#### Exercise requirements:
**A)** Condense the paragraph of the Jai Bhole excerpt that begins "In June 2011" into a short bulleted list, keeping its main facts.
**B)** Reproduce word for word the part of the Jai Bhole excerpt that opens with the words containing "Despite what appears" and closes with "under its policy.".

#### Text shown:
________________
Jai Bhole Inc. v. Employers Fire Insurance Co.

Despite what appears to have been less egregious conduct than in Heller, a magistrate judge from the Southern District of Texas recently found that a two-year delay in seeking appraisal was indicative of the insurance carrier’s intent to waive its right to appraisal.[16] Jai Bhole Inc.’s motel was damaged by Hurricane Ike on Sept. 13, 2008. Employers issued a $95,000 payment to Jai Bhole on Dec. 30, 2008. Ten months later, Jai Bhole filed suit seeking additional benefits under its policy.

In June 2011, the parties attempted to mediate the case, but mediation was futile due to Employers’ belief that its accord and satisfaction defense barred Jai Bhole’s claim. After Employers’ summary judgment motion on that defense was denied, the parties attempted to mediate a second time. After the parties were unable to reach a resolution, Employers demanded appraisal.
________________
#### Information shown:
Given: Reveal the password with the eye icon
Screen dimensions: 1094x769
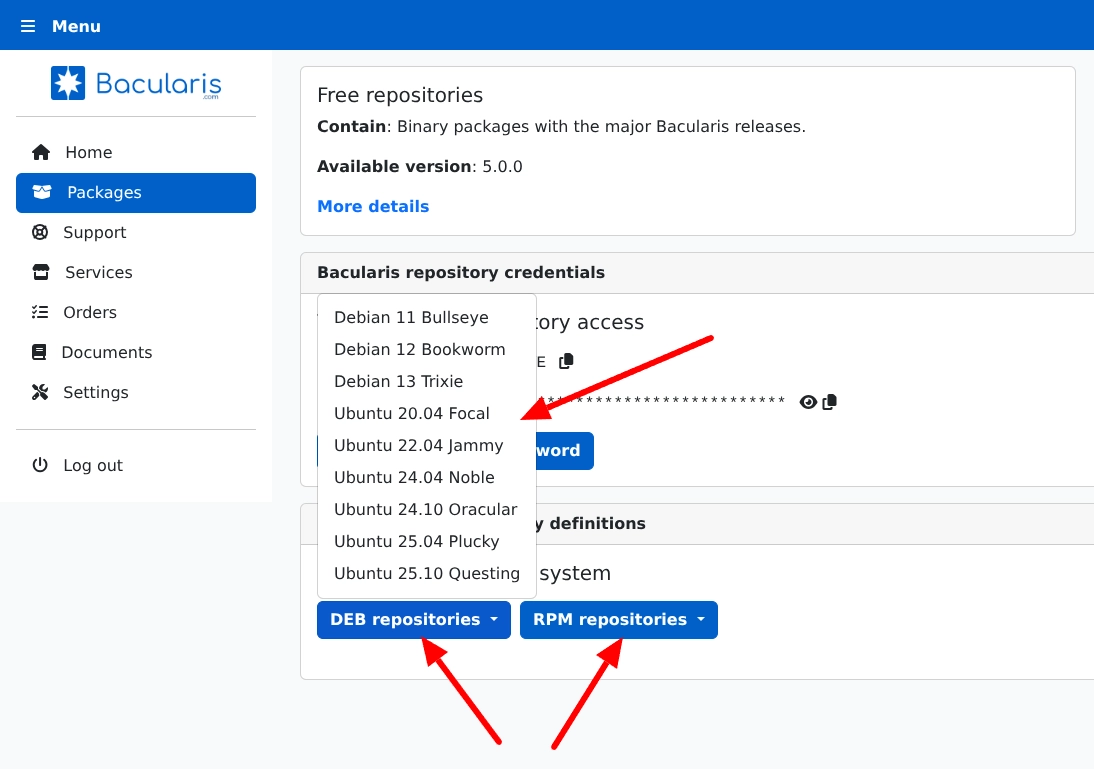Looking at the screenshot, I should 808,402.
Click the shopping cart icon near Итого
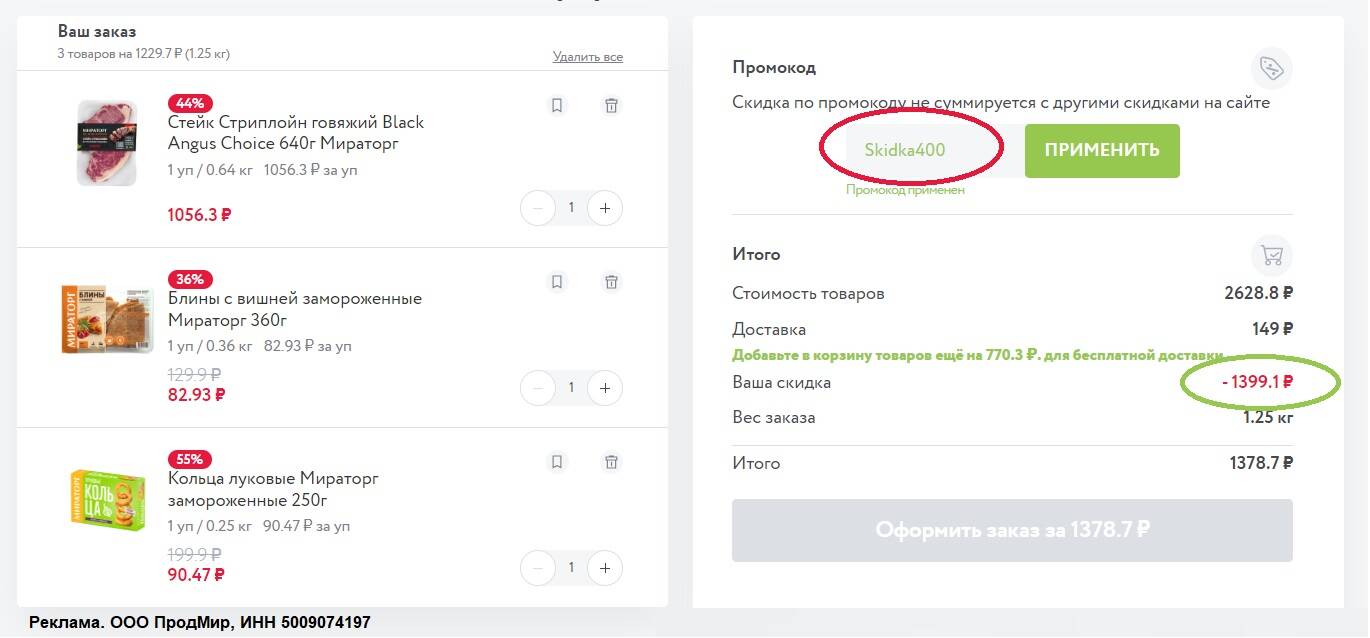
________________
#### Responses per task:
**A)**
- In June 2011, the parties tried to mediate, but mediation failed because Employers believed its accord and satisfaction defense barred Jai Bhole's claim.
- After Employers' summary judgment motion on that defense was denied, the parties tried mediation a second time.
- When they again could not reach a resolution, Employers demanded appraisal.

**B)**
Despite what appears to have been less egregious conduct than in Heller, a magistrate judge from the Southern District of Texas recently found that a two-year delay in seeking appraisal was indicative of the insurance carrier’s intent to waive its right to appraisal.[16] Jai Bhole Inc.’s motel was damaged by Hurricane Ike on Sept. 13, 2008. Employers issued a $95,000 payment to Jai Bhole on Dec. 30, 2008. Ten months later, Jai Bhole filed suit seeking additional benefits under its policy.